Gute Gehalts-Übersichten im Internet finden sich auf Gehalt.de/altenpflege, Ausbildung.de/altenpflege und Gehaltsvergleich.com/altenpflege

6 KOMMENTARE

  1. Ich warte auf mein Gehalt von 2100 Euro und bin über 50 Jahre alt. Ich weiss nicht, wo die Werte herkommen. Ich bin Fachkraft in Sachsen-Anhalt schon einige Jahre. Aber von den Gehältern, die hier angegeben werden, da träumen wir von. Bin bei einem privaten Unternehmen.

    • Hi, ja, das sind leider alles Werte, die von Datenbanken mit 2000 Einträgen kommen. Das bildet natürlich nicht den tatsächlichen Markt in Gänze ab,, wie das bei allen Statistiken ja ist. Vielen Dank für Ihren Einwand und Kommentar! Es ist wichtig zu sehen, wie Statistiken daneben liegen können.
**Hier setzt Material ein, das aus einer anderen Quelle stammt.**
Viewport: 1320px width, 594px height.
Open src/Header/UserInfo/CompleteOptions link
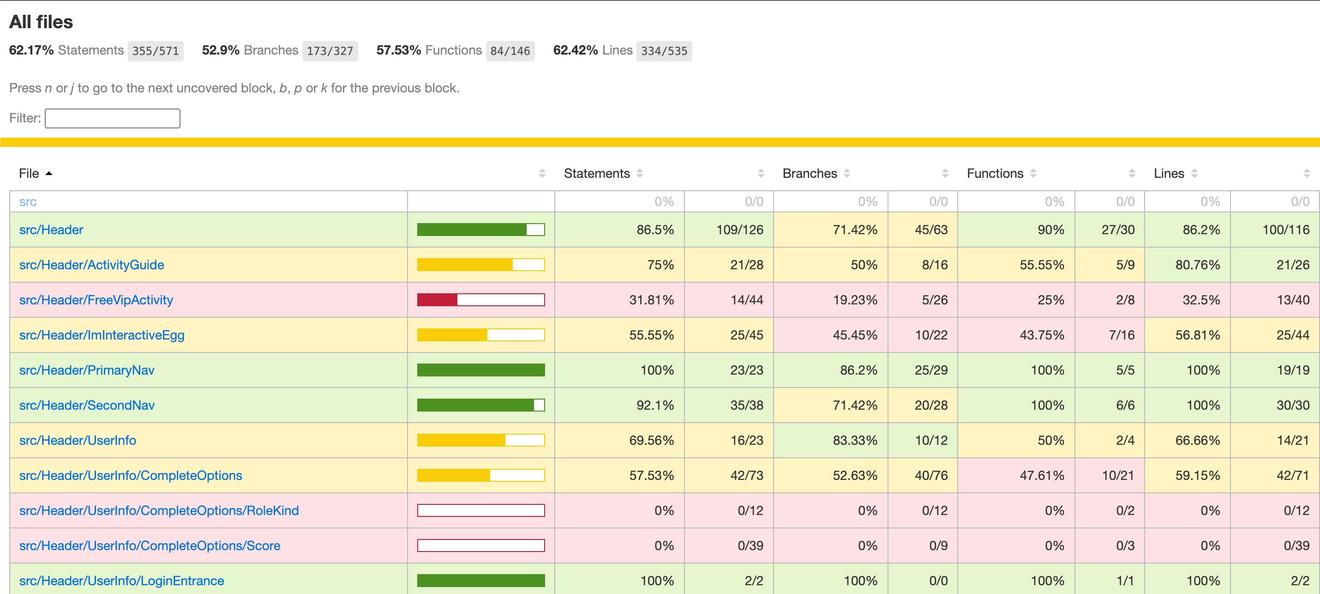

  2. Also hier in NRW ist es nicht anders ihr solltet mal die Gehaltsabrechnung einfordern da bleibt nicht viel alles würde gekürzt oder gestrichen keine Zuschläge mehr für den Schichtdienst nur sonntags oder feiertagszuschlag und Nachtschichtzulage ich bin jetzt 46 und weiß das fürs Alter kaum was bleibt und dabei Arbeite ich Nachts und mache nebenher Stellvertretend PDL und wenn ich nur Tags arbeiten müsste käme ich finanziell nicht zurecht . Wo ist da denn Gerechtigkeit auf mich wartet die Armut kann nur hoffen ich halte lange genug durch kann im Alter ja zu meinen Kindern ziehen . Dafür habe ich schließlich gearbeitet.

  3. Ich beschäftige mich berufsbedingt mit der Situation der Fachkräfte in der Pflege und kann nur bestätigen, dass es eine große Variabilität im Bezug auf die gezahlten Gehälter gibt. Besonders schwierig ist es für langjährige Mitarbeiter, die nach etlichen Jahren treuem Dienst ihre Gehälter neu diskutieren wollen. Auch wenn das berechtigt ist lassen sich die Einrichtungen meist nicht darauf ein und sorgen damit für großen Unmut bei der Belegschaft. Die Einrichtungen kommen meist erst in Bewegung, wenn Sie realisieren das Ihre Mitarbeiter sich nach anderen Möglichkeiten umschauen. Ich kann nur Raten sich nach anderen Stellen umzuschauen, schließlich sind erfahrene Pflegekräfte Gold wert. Bei meditalente.de z.b. besteht die Möglichkeit sich einen Überblick über die offenen Vakanzen in der Nähe zu schaffen. Die Mitarbeiter dort helfen auch gerne mit Informationen über Einrichtungen.

  4. Ich (41) seit 20 exam. Altenpfleger, arbeite seit 3 Jahren bei einem kirchlichen Träger der ambulanten Krankenpflege in Bayern als stellv. PDL und verdiene Brutto (Incl. Pflegezulage 46€ und Bereitschaftszulage 300€) nach AVR 32 P11 Gruppe 4= 4125 €

    Das Problem sind die wahnsinnigen Gehaltsunterschiede der Länder!